John Lumic, creator of the Cybermen, hoped to improve humanity by transferring the human mind – that which makes us human, according to him – into a cybernetic body. Lumic’s desire emanated from a primeval fear of death. What I found more disturbing than Lumic’s understandable will to survive was his assistant’s seeming apathy towards the screams and pleas of the recruits being upgraded. His immediate reaction is to drown out the sound with a track from the Lion King: in the jungle, the mighty jungle, the lion sleeps tonight.
Rise of the Cybermen was set in a parallel world when the Tardis falls out of a gap in time and space, passing through the void, and landing in wholly another Earth, where Peter Tyler is alive and kicking. This particular episode engages the popular notion of parallel worlds in parallel universes. The episode had a strong emotional center, once again, upon the emerging dynamic between Rose, the Doctor, and Mickey, who has decided to come along as a second companion.
The Doctor: [Mickey has his finger on a button] Um, what are you doing that for?
Mickey Smith: Cause you told me to
The Doctor: When was that?
Mickey Smith: About half an hour ago
The Doctor: Um, you can let go now
Mickey Smith: Well how longs it been since I could have stopped?
The Doctor: Ten minutes?… twenty… twenty-nine?
Mickey Smith: You just forgot me?
The Doctor: No, no no! I was just, I was calibrating… I was, no, I know exactly what I’m doing.

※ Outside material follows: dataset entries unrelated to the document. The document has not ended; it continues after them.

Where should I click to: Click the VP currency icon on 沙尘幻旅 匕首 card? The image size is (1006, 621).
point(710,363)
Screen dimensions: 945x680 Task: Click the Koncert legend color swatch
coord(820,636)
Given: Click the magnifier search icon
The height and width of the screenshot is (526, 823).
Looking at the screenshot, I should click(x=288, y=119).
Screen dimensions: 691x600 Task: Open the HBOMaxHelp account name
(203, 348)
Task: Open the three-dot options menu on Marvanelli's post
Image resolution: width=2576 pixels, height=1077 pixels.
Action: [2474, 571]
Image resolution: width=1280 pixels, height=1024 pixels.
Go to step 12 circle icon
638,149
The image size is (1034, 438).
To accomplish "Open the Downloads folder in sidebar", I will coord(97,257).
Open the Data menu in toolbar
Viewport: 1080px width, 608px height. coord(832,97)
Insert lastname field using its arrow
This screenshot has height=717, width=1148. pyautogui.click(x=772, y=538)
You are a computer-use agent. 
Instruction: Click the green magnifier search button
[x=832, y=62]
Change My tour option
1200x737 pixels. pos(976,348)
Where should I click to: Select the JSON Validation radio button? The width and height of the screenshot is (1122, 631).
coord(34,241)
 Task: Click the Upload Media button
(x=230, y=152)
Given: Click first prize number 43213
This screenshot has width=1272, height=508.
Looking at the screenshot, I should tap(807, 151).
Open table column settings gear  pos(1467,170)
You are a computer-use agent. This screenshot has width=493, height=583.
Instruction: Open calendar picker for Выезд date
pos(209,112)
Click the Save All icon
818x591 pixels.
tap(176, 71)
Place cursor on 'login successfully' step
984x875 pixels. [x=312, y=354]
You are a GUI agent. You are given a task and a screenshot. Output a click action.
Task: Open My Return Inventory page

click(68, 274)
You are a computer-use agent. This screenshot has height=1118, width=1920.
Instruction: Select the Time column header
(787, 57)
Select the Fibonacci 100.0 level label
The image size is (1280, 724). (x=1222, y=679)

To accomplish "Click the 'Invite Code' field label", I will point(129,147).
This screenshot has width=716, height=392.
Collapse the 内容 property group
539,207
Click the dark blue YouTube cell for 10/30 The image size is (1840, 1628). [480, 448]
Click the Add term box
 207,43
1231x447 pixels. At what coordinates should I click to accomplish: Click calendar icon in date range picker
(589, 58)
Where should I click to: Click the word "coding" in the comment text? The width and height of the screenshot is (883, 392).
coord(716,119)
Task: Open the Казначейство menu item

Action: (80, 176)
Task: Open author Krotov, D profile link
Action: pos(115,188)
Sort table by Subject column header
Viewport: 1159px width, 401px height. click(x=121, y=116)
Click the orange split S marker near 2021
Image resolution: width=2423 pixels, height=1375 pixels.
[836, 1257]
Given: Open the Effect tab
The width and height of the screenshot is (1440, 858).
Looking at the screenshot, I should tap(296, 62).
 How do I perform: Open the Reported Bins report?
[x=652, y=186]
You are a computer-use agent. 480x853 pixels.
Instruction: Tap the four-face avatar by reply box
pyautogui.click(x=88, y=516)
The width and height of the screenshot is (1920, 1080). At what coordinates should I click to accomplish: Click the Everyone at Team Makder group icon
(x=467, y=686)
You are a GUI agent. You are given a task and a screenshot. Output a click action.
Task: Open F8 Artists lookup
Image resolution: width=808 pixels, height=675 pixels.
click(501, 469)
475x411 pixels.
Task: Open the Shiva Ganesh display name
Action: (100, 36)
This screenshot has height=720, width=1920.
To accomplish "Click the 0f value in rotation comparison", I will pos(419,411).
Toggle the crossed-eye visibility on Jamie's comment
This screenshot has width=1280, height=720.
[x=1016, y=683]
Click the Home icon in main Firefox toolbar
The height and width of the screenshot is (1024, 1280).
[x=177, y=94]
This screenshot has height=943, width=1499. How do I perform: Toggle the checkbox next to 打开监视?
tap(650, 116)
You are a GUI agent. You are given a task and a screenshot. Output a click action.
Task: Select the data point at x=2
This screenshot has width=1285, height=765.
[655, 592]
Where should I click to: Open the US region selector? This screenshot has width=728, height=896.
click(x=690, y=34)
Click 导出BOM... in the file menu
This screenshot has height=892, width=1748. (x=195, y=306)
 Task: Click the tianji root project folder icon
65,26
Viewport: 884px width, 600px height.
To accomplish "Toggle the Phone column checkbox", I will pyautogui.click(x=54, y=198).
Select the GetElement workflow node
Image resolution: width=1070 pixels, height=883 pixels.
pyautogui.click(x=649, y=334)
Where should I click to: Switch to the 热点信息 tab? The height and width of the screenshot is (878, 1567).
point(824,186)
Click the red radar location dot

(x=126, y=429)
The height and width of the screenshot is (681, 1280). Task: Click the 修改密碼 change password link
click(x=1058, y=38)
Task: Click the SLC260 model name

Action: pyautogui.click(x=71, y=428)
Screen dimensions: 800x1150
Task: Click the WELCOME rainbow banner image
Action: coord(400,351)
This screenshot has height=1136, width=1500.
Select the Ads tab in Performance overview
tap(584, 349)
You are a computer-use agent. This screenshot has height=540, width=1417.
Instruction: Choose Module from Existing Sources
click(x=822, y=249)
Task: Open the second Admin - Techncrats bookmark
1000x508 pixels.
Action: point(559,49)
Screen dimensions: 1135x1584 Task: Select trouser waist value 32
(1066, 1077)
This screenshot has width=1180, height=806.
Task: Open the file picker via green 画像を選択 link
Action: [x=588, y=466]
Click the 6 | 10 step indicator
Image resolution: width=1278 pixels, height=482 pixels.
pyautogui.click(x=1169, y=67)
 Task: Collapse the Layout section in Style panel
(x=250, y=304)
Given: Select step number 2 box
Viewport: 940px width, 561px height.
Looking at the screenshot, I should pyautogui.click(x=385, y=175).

I found that this particular series continues exploring the human relationship with technology. This particularly outlandish episode sought to convey the extreme wherein the human completely disappears behind the machine, consumed by technology and made to depend on technology fully. Even the most basic aspects of a recognizable human are done away with in the Cybermen. Although it utilizes a fairly traditional argument that pits human emotions – the human capacity to feel and become affected by feeling – against the cold calculations of a rational and a being bound completely by logic with no reliance on sentiment. As per usual, the Cybermen were treated as killing machines, bent on a totalitarian regime that allowed no arguments and no exceptions.
It seemed ironic, to me, that the Cybermen failed to acknowledge different methods of persuasion more complex and less primitive than simply deleting those who aired differences in opinion. Looking back on it now, in retrospect, I find that to lend credibility to the Cybermen, their nature should be rethought and reconsidered given the premise that they strictly adhere to reason and logic.
Rose Tyler: They’re people?
The Doctor: They were. Now they’ve had all their humanity taken away. That’s a living brain jammed inside a cybernetic body, with a heart of steel. All emotions removed.
Rose Tyler: Why no emotion?
The Doctor: Because it hurts.
I found that the Cybermen were purportedly controlled by a singular will – that of John Lumic’s. In which case, I must question the necessity of providing human brains for androids that do not seem to make use of the human intellect. A true Cyberman should be a human being upgraded, meaning a better understanding and grasp of the theoretical, being able to argue, being able to identify flaws in different arguments.
I found that the Cybermen much resembled the Daleks, both bent on imposing tyrannical rule, both bent on annihilating opposition. The Daleks, however, admit that they retain a singular emotion: that of anger or hate.
I find it tantalizing to imagine that, in some other universe where the Doctor did not succeed in going back, where the Tardis died completely, him and Rose could have had a chance at a domestic life – as domestic as it gets with a wandering, aimless Timelord.
For the 2011 Season, Matt Smith currently portraying the 11th incarnation purportedly said he hopes that he somehow meets classic Cybermen, or the Cybermen that he grew up with, the ones Patrick Troughton , the 2nd Doctor, likewise encountered in Tomb of the Cybermen.